文件原文:
────────────────────────────────────────
城市化和氣候變化下，產生大量的雨洪逕流的問題，傳統上雨洪逕流是通過基礎設施進行管理的方式，其結構的效率及其對環境的影響日愈受到質疑。治水措施逐漸轉變為綜合治水，但如何應用土地使用規劃減少洪災風險並兼顧地區開發權益以達到永續發展，仍有待解決。因此，明確的責任分工對於雨洪逕流分配內部化過程至關重要。同時由於地區發展不平衡的關係，對於釐清逕流責任的歸屬變得尤為的困難。臺灣目前形成了大尺度和小尺度逕流分擔、出流管制的總體策略，但仍然缺乏中尺度的分配研究。
本研究，借由效率與公平的觀點，試圖建構一個兼顧「公平」與「效率」且具指導性的逕流分擔的規劃框架。該框架首先考慮了效率的觀點，通過研究流域的生態效率，建立了一個評估流域經濟效率和逕流治理效率的兩階段的DEA模型，難後，基於兩階段的DEA效率模型，提出了雨洪逕流分配的效率模型，實現雨洪逕流總量重新分配的目的。其次，從公平的角度，本研究通過多區域的輸入輸出遙相關關係，建立地區發展不平衡的評估方式，並以此結果作為雨洪逕流公平分配的依據。效率與公平的分配結果可以作為兩個極端分配下調整的依據，並應用決策者偏好的角度調整兩者分配的比例，從而得到雨洪逕流最佳分配方式和理清逕流責任的歸屬，進而回應都市急遽發展及全球氣候變遷之雙重挑戰下的治水策略。
具體的結論可歸結為以下幾點。效率觀點下的結論：（Ⅰ）大甲溪流域的綜合生態效率呈現中游（22.387）>下游（20.663）>上游（4.486）的情況，可見，流域的空間發展是不平衡的；（Ⅱ）在雨洪逕流減少29.7%的情況下，下游、中游和上游分別承擔了雨洪逕流量的減少總量的88.80%、5.61%和5.59%的分擔量，說明在考慮生態效率下，上中下游的對雨洪逕流量資源的分配能力存在著差異；（Ⅲ）根據綜合生態效率和資源配置的結果，我們知道綜合生態效率越低的地區，對資源的重新分配有更多的潛力。公平觀點下的結論：（Ⅰ）從耦合關係來看，外部系統需要分擔70.3%的逕流增量，中游和下游地區需要分擔4.98%和22.93%逕流總量，而上游只需要分擔1.39%的逕流總量。（Ⅱ）各類土地利用的逕流量的分擔結果，可以作為未來各部門治理雨洪逕流的財政投入的比例的依據。決策者偏好角度的結論：（Ⅰ）效率的雨洪逕流分配更具韌性，而公平的逕流分配結果的內部差異較小；（Ⅱ）決策者的不同偏好，對上中下遊的逕流分擔影響較大，當決策者偏好為0.2時（即更加注重公平的分配），逕流分擔的內部分歧最小。本文的研究結果可以作為中尺度的逕流分擔規劃的依據，並指導流域內各行政區的逕流分擔。
────────────────────────────────────────
任務目標:
1. 用兩句話概括這篇關於雨洪逕流分擔的文章。
2. 請將這篇雨洪逕流分擔文章從「本研究，借由效率與公平的觀點」到「變遷之雙重挑戰下的治水策略。」的部分逐字抄錄下來。

記錄資料:
────────────────────────────────────────
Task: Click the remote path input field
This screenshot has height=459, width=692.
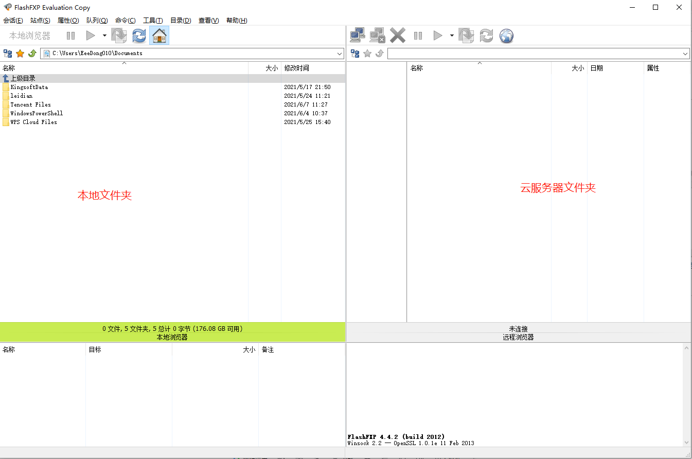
────────────────────────────────────────
參考答案:
1. 本研究從效率與公平兩個觀點建構雨洪逕流分擔的規劃框架：效率方面以兩階段DEA模型評估流域的經濟效率和逕流治理效率並提出分配模型，公平方面則以多區域輸入輸出遙相關關係評估地區發展不平衡，作為分配依據。兩種分配結果可依決策者偏好調整比例；研究發現效率分配更具韌性，公平分配的內部差異較小，且偏好為0.2時逕流分擔的內部分歧最小，結果可作為中尺度逕流分擔規劃的依據。

2.
本研究，借由效率與公平的觀點，試圖建構一個兼顧「公平」與「效率」且具指導性的逕流分擔的規劃框架。該框架首先考慮了效率的觀點，通過研究流域的生態效率，建立了一個評估流域經濟效率和逕流治理效率的兩階段的DEA模型，難後，基於兩階段的DEA效率模型，提出了雨洪逕流分配的效率模型，實現雨洪逕流總量重新分配的目的。其次，從公平的角度，本研究通過多區域的輸入輸出遙相關關係，建立地區發展不平衡的評估方式，並以此結果作為雨洪逕流公平分配的依據。效率與公平的分配結果可以作為兩個極端分配下調整的依據，並應用決策者偏好的角度調整兩者分配的比例，從而得到雨洪逕流最佳分配方式和理清逕流責任的歸屬，進而回應都市急遽發展及全球氣候變遷之雙重挑戰下的治水策略。